What is needed: Only one stretch of the data is wanted: the line containing "You are a computer-use agent. The", the line containing "Given: Open the Disk and Network tab", and every line between them, copied exactly.

(Collected data)
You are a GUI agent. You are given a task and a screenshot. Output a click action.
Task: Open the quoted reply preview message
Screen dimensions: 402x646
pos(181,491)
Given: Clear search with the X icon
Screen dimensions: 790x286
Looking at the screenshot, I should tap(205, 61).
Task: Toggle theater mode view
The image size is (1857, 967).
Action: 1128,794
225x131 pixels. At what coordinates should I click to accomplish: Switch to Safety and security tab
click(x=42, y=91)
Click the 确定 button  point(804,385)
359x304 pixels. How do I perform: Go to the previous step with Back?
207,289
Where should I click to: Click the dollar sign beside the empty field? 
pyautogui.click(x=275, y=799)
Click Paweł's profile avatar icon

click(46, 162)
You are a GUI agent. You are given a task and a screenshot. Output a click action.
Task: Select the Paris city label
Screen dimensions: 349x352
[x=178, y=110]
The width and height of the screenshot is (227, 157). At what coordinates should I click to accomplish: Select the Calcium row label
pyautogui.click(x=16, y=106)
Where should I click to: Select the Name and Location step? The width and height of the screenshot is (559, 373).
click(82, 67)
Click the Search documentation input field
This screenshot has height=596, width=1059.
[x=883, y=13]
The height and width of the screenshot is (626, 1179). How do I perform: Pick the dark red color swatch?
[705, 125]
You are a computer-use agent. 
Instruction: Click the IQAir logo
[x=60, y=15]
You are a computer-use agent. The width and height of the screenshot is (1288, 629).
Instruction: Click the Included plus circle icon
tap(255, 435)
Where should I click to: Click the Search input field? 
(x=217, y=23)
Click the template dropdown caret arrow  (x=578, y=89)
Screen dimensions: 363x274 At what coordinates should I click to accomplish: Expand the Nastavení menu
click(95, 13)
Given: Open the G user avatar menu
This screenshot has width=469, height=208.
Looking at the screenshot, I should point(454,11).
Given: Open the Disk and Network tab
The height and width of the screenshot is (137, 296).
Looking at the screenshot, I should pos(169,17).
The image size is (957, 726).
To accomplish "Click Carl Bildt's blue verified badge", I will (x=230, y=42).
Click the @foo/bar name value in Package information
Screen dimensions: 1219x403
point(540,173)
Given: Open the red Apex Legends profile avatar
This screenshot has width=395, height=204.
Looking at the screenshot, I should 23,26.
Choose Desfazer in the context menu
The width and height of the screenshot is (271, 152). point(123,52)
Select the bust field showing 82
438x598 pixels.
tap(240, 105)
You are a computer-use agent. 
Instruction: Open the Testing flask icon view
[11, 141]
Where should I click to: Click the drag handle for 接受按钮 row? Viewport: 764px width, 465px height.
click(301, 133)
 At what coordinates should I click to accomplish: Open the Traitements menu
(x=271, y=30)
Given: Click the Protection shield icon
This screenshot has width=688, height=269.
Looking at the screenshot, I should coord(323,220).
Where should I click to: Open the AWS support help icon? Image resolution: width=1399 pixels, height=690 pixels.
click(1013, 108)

Answer section:
You are a computer-use agent. The width and height of the screenshot is (1288, 629).
Instruction: Click the Included plus circle icon
tap(255, 435)
Where should I click to: Click the Search input field? 
(x=217, y=23)
Click the template dropdown caret arrow  (x=578, y=89)
Screen dimensions: 363x274 At what coordinates should I click to accomplish: Expand the Nastavení menu
click(95, 13)
Given: Open the G user avatar menu
This screenshot has width=469, height=208.
Looking at the screenshot, I should point(454,11).
Given: Open the Disk and Network tab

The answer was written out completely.